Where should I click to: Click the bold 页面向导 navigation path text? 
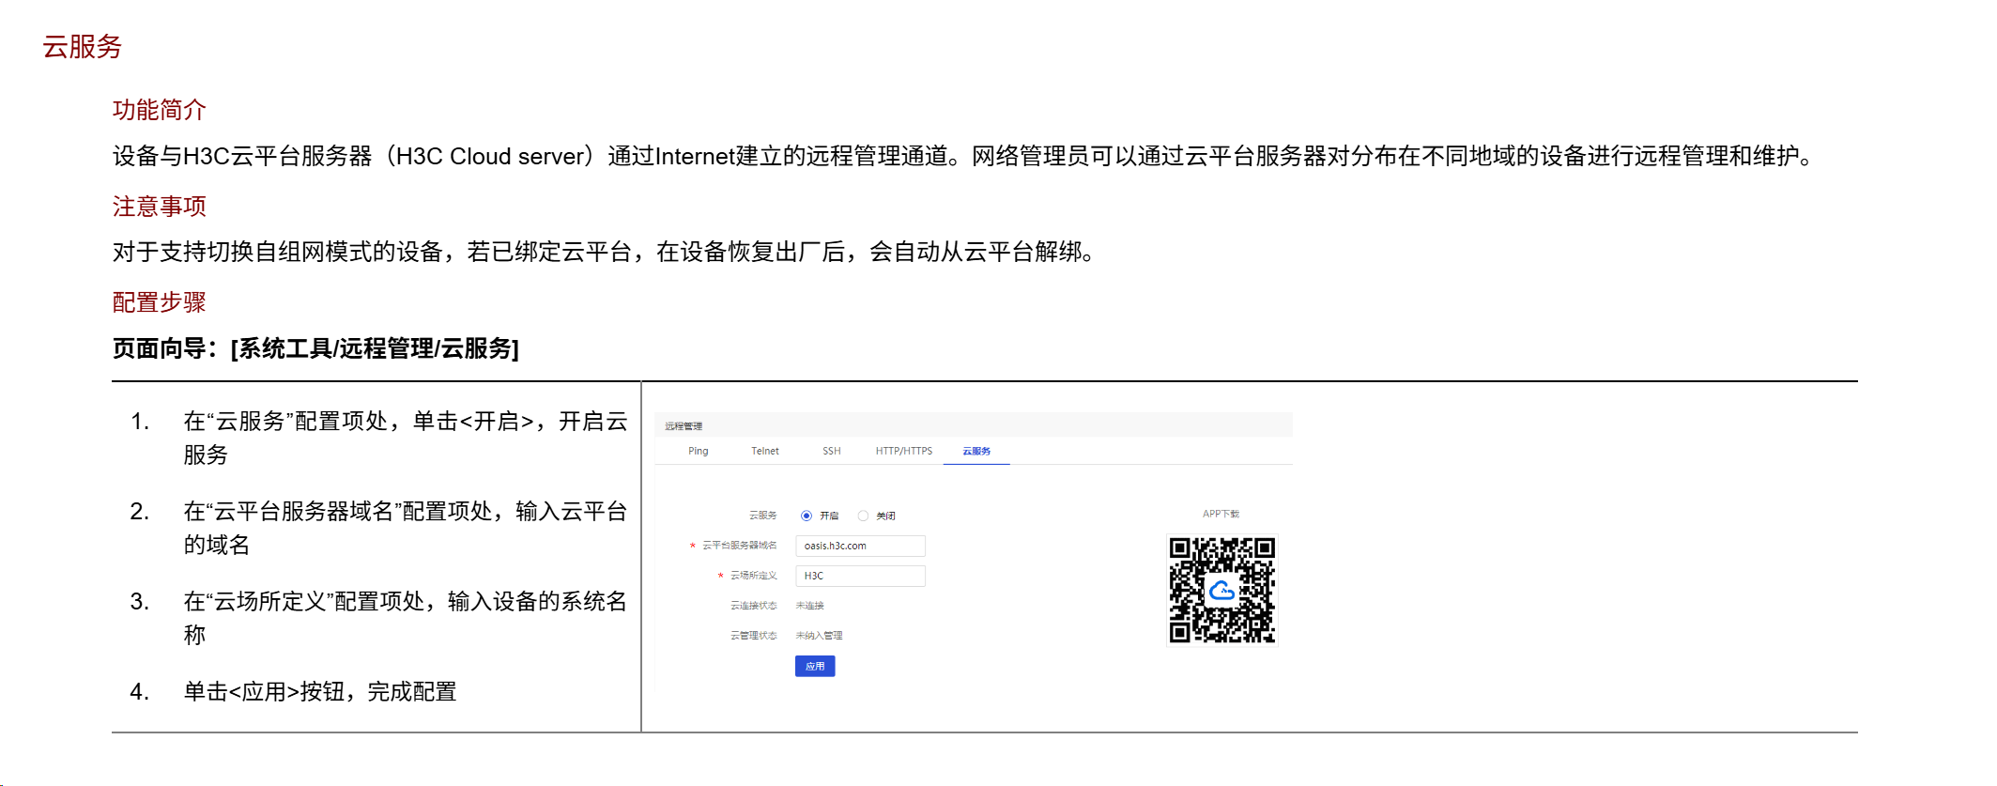315,348
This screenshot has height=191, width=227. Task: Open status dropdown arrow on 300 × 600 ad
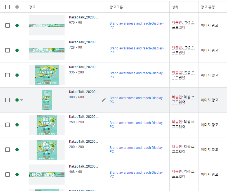[x=22, y=100]
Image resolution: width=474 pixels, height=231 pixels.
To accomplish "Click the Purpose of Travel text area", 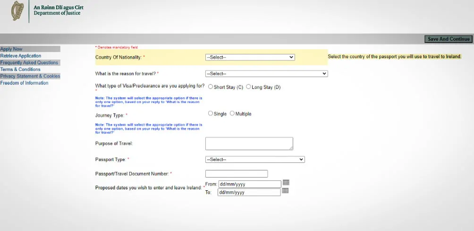I will (249, 144).
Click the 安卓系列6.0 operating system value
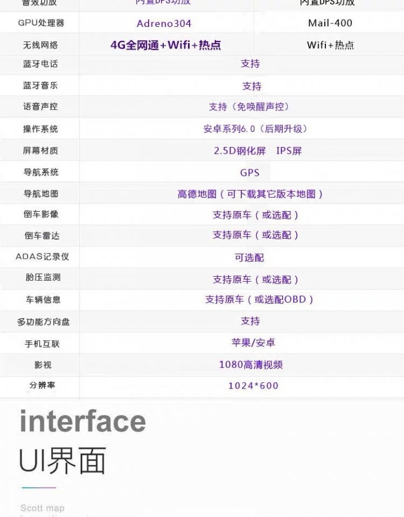404x517 pixels. coord(255,129)
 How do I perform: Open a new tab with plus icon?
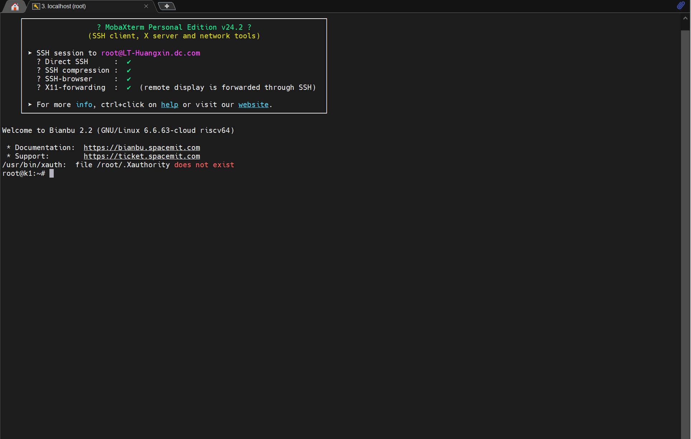click(167, 6)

--------------------

**Problem to solve**
Quote the rows word for word, from the first line through the line containing "[x=22, y=100]", with both of those lines included. Omit the pictures from your reply.

**Task response**
Where should I click to: Click the bold 页面向导 navigation path text? 
315,348
This screenshot has height=191, width=227. Task: Open status dropdown arrow on 300 × 600 ad
[x=22, y=100]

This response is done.